From left: Federal Indigenous Services Minister Marc Miller, Herb Redsky, an elder from Shoal Lake 40 First Nation, and Vernon Redsky, chief of Shoal Lake 40 First Nation, enjoy a glass of tap water to celebrate the lifting of water advisories for the community.  (Sarah Petz/CBC - image credit)
From left: Federal Indigenous Services Minister Marc Miller, Herb Redsky, an elder from Shoal Lake 40 First Nation, and Vernon Redsky, chief of Shoal Lake 40 First Nation, enjoy a glass of tap water to celebrate the lifting of water advisories for the community. (Sarah Petz/CBC - image credit)

After more than two decades without clean drinking water, Shoal Lake 40 First Nation on the Ontario-Manitoba border is celebrating the opening of a water treatment facility and the end of water advisories for the community.

Despite drawing water from the same source as the City of Winnipeg, Shoal Lake 40 has never had a centralized water treatment facility.

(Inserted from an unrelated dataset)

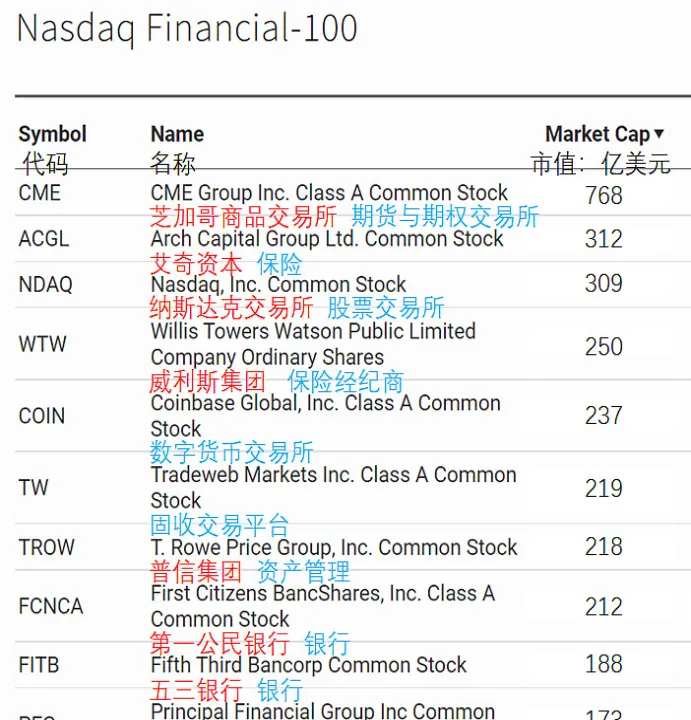
Task: Select Nasdaq, Inc. Common Stock row name
Action: (278, 285)
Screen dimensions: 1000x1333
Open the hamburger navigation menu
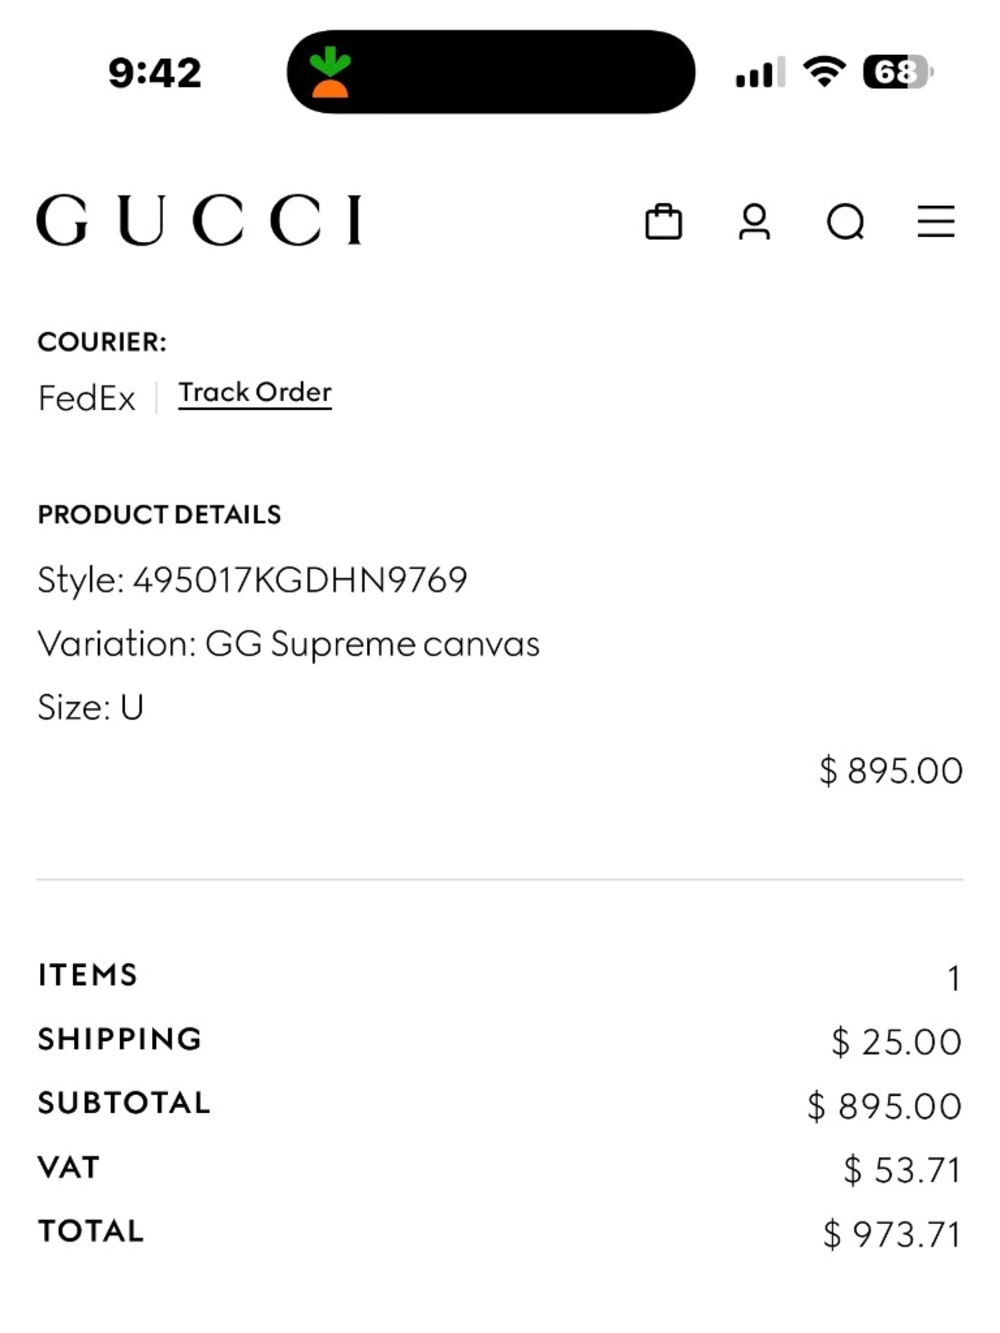[934, 222]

Construction of the new $33-million water treatment facility and system started in 2019.

Now all the homes in the community are hooked up to clean drinking water from the plant.

"It's unbelievable and it's also about damn time," said Vernon Redsky, chief of Shoal Lake 40 First Nation.

Tyson Koschik/CBC
Tyson Koschik/CBC

The end of water advisories for the community was officially announced at an event Wednesday morning in the First Nation.

About two dozen people from the community as well numerous dignitaries, including federal Indigenous Services Minister Marc Miller, attended the event.

"This is a new day for Shoal Lake 40," Miller said. He said there was no excuse for the federal government allowing the water advisories to go on for so long.

"This is not a victory of the federal government, this is a victory of the community."

Shoal Lake 40, which straddles the Ontario-Manitoba border, has 667 registered members, including about 300 who live on reserve.

It has been under drinking water advisories since 1997.

Until two years ago, the only way to get in or out of the community was across the lake on a summer barge or winter road, making it too expensive to haul in construction material to build a water treatment plant.

That changed with the completion of Freedom Road in 2019, a 24-kilometre all-season road connecting the community to Trans-Canada Highway.

'We're just catching up'

The length of the boil water advisories means there are young people in the community who have never known a time when they didn't have to boil their water or drink bottled water, and caused many to move away.

Chevonne Greene, 26, said she can't remember a time when Shoal Lake 40 wasn't under water advisories.

She lives in Kenora, Ont., with her four-month-old baby girl but wants to move back to her home community now.

"For us, today we're just catching up."

Karen Pauls/CBC
Karen Pauls/CBC

The opening of the plant also represents a homecoming for the man hired to run it.

Anthony Green was living in Kenora before moving back with his three-year-old son to take the job as water plant operator.

Karen Pauls/CBC
Karen Pauls/CBC

He said he's been working in the industry for about 10 years, but never thought he'd be able to do so in his home community.

"It's rough not being able to drink our own water, and knowing that hundreds of thousands of people are drinking our water without a care, and we're here stuck with boiled water advisories for the last almost 30 years," he said.

"It just feels amazing that we can finally do all that."

Tyson Koschik/CBC
Tyson Koschik/CBC

Still, many First Nations across Canada are still facing boil water advisories — 32 as of Aug. 28, according to Indigenous Services Canada.

Miller says the Liberals are still committed to meeting their goal of ending all of these advisories, although he can't say by when.